* [What to do]
Print every one of the items below verbatim, keeping each line unchanged and in its original order.

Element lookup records

........

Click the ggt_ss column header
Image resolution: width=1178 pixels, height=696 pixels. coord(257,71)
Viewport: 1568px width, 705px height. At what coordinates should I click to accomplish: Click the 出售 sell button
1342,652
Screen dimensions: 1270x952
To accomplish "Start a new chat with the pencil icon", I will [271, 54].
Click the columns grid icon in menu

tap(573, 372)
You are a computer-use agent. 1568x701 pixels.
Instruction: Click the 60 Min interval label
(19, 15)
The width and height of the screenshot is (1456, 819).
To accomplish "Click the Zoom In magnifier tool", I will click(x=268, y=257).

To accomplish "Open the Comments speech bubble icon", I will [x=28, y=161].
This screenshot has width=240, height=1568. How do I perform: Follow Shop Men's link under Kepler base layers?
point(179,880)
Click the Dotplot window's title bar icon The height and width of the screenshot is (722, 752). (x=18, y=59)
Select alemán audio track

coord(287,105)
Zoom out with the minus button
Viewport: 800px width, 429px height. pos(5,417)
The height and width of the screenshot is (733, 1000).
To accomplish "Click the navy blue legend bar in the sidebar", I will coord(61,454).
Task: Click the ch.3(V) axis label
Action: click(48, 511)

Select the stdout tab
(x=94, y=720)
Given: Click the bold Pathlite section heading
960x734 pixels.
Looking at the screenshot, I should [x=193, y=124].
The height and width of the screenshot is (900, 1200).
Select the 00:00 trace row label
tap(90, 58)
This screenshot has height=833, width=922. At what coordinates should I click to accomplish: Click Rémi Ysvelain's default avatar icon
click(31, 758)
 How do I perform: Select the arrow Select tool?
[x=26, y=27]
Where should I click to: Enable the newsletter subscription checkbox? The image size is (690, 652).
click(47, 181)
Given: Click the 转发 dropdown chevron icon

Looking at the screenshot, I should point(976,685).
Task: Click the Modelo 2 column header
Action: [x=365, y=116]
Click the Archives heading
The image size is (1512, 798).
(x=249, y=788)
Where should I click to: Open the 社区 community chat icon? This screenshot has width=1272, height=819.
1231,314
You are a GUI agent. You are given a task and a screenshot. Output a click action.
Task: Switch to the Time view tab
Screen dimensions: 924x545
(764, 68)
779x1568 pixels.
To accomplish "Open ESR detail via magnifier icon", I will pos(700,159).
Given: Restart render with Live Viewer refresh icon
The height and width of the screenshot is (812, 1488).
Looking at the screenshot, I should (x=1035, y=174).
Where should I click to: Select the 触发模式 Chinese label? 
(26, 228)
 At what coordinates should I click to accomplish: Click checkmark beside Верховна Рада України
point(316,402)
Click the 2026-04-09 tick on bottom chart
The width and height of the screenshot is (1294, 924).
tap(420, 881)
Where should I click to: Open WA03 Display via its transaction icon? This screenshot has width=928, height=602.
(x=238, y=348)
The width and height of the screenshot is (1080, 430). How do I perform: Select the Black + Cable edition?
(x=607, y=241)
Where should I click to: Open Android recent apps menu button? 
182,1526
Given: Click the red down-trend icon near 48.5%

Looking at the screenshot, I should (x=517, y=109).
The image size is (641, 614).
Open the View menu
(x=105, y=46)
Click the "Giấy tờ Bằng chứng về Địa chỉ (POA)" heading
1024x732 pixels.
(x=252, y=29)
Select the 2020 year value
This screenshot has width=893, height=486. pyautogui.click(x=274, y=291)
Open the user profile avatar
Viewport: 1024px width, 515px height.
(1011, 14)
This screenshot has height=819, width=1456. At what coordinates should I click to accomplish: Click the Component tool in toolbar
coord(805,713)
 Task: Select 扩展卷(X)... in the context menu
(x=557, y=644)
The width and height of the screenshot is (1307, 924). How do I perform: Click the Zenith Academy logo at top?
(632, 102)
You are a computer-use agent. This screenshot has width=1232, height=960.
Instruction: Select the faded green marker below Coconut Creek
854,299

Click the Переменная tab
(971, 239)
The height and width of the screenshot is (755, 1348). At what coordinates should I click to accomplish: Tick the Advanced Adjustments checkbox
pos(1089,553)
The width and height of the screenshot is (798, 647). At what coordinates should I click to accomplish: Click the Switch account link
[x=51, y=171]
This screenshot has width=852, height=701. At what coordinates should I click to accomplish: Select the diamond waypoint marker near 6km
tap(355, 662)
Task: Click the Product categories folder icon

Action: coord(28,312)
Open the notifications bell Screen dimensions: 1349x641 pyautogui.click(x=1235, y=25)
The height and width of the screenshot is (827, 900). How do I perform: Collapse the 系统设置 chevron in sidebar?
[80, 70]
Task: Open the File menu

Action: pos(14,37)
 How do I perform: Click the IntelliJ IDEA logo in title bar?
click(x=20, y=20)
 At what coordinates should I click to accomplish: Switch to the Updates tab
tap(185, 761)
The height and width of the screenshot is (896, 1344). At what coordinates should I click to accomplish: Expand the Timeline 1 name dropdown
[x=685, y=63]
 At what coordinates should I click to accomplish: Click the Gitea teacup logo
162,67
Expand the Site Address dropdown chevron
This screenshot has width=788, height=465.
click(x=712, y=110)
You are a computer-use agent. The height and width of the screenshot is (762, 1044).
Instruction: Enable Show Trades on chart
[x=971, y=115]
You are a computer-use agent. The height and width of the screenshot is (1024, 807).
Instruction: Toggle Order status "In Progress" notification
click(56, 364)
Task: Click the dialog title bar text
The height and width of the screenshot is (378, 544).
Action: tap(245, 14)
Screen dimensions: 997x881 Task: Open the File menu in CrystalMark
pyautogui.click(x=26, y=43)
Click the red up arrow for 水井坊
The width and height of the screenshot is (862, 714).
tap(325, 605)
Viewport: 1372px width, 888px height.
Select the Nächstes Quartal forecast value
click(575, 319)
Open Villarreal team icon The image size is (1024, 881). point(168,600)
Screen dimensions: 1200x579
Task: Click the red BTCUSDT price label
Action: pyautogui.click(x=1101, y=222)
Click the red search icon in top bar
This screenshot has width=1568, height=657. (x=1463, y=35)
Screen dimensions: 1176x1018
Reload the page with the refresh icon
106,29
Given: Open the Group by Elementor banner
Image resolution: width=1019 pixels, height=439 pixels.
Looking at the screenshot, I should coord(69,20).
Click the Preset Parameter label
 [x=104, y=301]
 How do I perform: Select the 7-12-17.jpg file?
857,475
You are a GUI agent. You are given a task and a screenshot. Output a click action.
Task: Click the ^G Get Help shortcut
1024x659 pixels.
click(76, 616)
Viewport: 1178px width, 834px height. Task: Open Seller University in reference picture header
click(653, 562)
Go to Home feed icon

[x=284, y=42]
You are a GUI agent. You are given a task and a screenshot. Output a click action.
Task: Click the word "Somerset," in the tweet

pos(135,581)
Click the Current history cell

........

* [Worked solution]
Click the ggt_ss column header
Image resolution: width=1178 pixels, height=696 pixels. coord(257,71)
Viewport: 1568px width, 705px height. At what coordinates should I click to accomplish: Click the 出售 sell button
1342,652
Screen dimensions: 1270x952
To accomplish "Start a new chat with the pencil icon", I will [271, 54].
Click the columns grid icon in menu

tap(573, 372)
You are a computer-use agent. 1568x701 pixels.
Instruction: Click the 60 Min interval label
(19, 15)
The width and height of the screenshot is (1456, 819).
To accomplish "Click the Zoom In magnifier tool", I will click(x=268, y=257).

To accomplish "Open the Comments speech bubble icon", I will [x=28, y=161].
This screenshot has width=240, height=1568. How do I perform: Follow Shop Men's link under Kepler base layers?
point(179,880)
Click the Dotplot window's title bar icon The height and width of the screenshot is (722, 752). (x=18, y=59)
Select alemán audio track

coord(287,105)
Zoom out with the minus button
Viewport: 800px width, 429px height. pos(5,417)
The height and width of the screenshot is (733, 1000).
To accomplish "Click the navy blue legend bar in the sidebar", I will coord(61,454).
Task: Click the ch.3(V) axis label
Action: click(48, 511)

Select the stdout tab
(x=94, y=720)
Given: Click the bold Pathlite section heading
960x734 pixels.
Looking at the screenshot, I should [x=193, y=124].
The height and width of the screenshot is (900, 1200).
Select the 00:00 trace row label
tap(90, 58)
This screenshot has height=833, width=922. At what coordinates should I click to accomplish: Click Rémi Ysvelain's default avatar icon
click(31, 758)
 How do I perform: Select the arrow Select tool?
[x=26, y=27]
Where should I click to: Enable the newsletter subscription checkbox? The image size is (690, 652).
click(47, 181)
Given: Click the 转发 dropdown chevron icon

Looking at the screenshot, I should point(976,685).
Task: Click the Modelo 2 column header
Action: [x=365, y=116]
Click the Archives heading
The image size is (1512, 798).
(x=249, y=788)
Where should I click to: Open the 社区 community chat icon? This screenshot has width=1272, height=819.
1231,314
You are a GUI agent. You are given a task and a screenshot. Output a click action.
Task: Switch to the Time view tab
Screen dimensions: 924x545
(764, 68)
779x1568 pixels.
To accomplish "Open ESR detail via magnifier icon", I will pos(700,159).
Given: Restart render with Live Viewer refresh icon
The height and width of the screenshot is (812, 1488).
Looking at the screenshot, I should (x=1035, y=174).
Where should I click to: Select the 触发模式 Chinese label? 
(26, 228)
 At what coordinates should I click to accomplish: Click checkmark beside Верховна Рада України
point(316,402)
Click the 2026-04-09 tick on bottom chart
The width and height of the screenshot is (1294, 924).
tap(420, 881)
Where should I click to: Open WA03 Display via its transaction icon? This screenshot has width=928, height=602.
(x=238, y=348)
The width and height of the screenshot is (1080, 430). How do I perform: Select the Black + Cable edition?
(x=607, y=241)
Where should I click to: Open Android recent apps menu button? 
182,1526
Given: Click the red down-trend icon near 48.5%

Looking at the screenshot, I should (x=517, y=109).
The image size is (641, 614).
Open the View menu
(x=105, y=46)
Click the "Giấy tờ Bằng chứng về Địa chỉ (POA)" heading
1024x732 pixels.
(x=252, y=29)
Select the 2020 year value
This screenshot has width=893, height=486. pyautogui.click(x=274, y=291)
Open the user profile avatar
Viewport: 1024px width, 515px height.
(1011, 14)
This screenshot has height=819, width=1456. At what coordinates should I click to accomplish: Click the Component tool in toolbar
coord(805,713)
 Task: Select 扩展卷(X)... in the context menu
(x=557, y=644)
The width and height of the screenshot is (1307, 924). How do I perform: Click the Zenith Academy logo at top?
(632, 102)
You are a computer-use agent. This screenshot has width=1232, height=960.
Instruction: Select the faded green marker below Coconut Creek
854,299

Click the Переменная tab
(971, 239)
The height and width of the screenshot is (755, 1348). At what coordinates should I click to accomplish: Tick the Advanced Adjustments checkbox
pos(1089,553)
The width and height of the screenshot is (798, 647). At what coordinates should I click to accomplish: Click the Switch account link
[x=51, y=171]
This screenshot has width=852, height=701. At what coordinates should I click to accomplish: Select the diamond waypoint marker near 6km
tap(355, 662)
Task: Click the Product categories folder icon

Action: coord(28,312)
Open the notifications bell Screen dimensions: 1349x641 pyautogui.click(x=1235, y=25)
The height and width of the screenshot is (827, 900). How do I perform: Collapse the 系统设置 chevron in sidebar?
[80, 70]
Task: Open the File menu

Action: pos(14,37)
 How do I perform: Click the IntelliJ IDEA logo in title bar?
click(x=20, y=20)
 At what coordinates should I click to accomplish: Switch to the Updates tab
tap(185, 761)
The height and width of the screenshot is (896, 1344). At what coordinates should I click to accomplish: Expand the Timeline 1 name dropdown
[x=685, y=63]
 At what coordinates should I click to accomplish: Click the Gitea teacup logo
162,67
Expand the Site Address dropdown chevron
This screenshot has width=788, height=465.
click(x=712, y=110)
You are a computer-use agent. The height and width of the screenshot is (762, 1044).
Instruction: Enable Show Trades on chart
[x=971, y=115]
You are a computer-use agent. The height and width of the screenshot is (1024, 807).
Instruction: Toggle Order status "In Progress" notification
click(56, 364)
Task: Click the dialog title bar text
The height and width of the screenshot is (378, 544).
Action: tap(245, 14)
Screen dimensions: 997x881 Task: Open the File menu in CrystalMark
pyautogui.click(x=26, y=43)
Click the red up arrow for 水井坊
The width and height of the screenshot is (862, 714).
tap(325, 605)
Viewport: 1372px width, 888px height.
Select the Nächstes Quartal forecast value
click(575, 319)
Open Villarreal team icon The image size is (1024, 881). point(168,600)
Screen dimensions: 1200x579
Task: Click the red BTCUSDT price label
Action: pyautogui.click(x=1101, y=222)
Click the red search icon in top bar
This screenshot has width=1568, height=657. (x=1463, y=35)
Screen dimensions: 1176x1018
Reload the page with the refresh icon
106,29
Given: Open the Group by Elementor banner
Image resolution: width=1019 pixels, height=439 pixels.
Looking at the screenshot, I should coord(69,20).
Click the Preset Parameter label
 [x=104, y=301]
 How do I perform: Select the 7-12-17.jpg file?
857,475
You are a GUI agent. You are given a task and a screenshot. Output a click action.
Task: Click the ^G Get Help shortcut
1024x659 pixels.
click(76, 616)
Viewport: 1178px width, 834px height. Task: Open Seller University in reference picture header
click(653, 562)
Go to Home feed icon

[x=284, y=42]
You are a GUI agent. You are given a task and a screenshot. Output a click action.
Task: Click the word "Somerset," in the tweet

pos(135,581)
Click the Current history cell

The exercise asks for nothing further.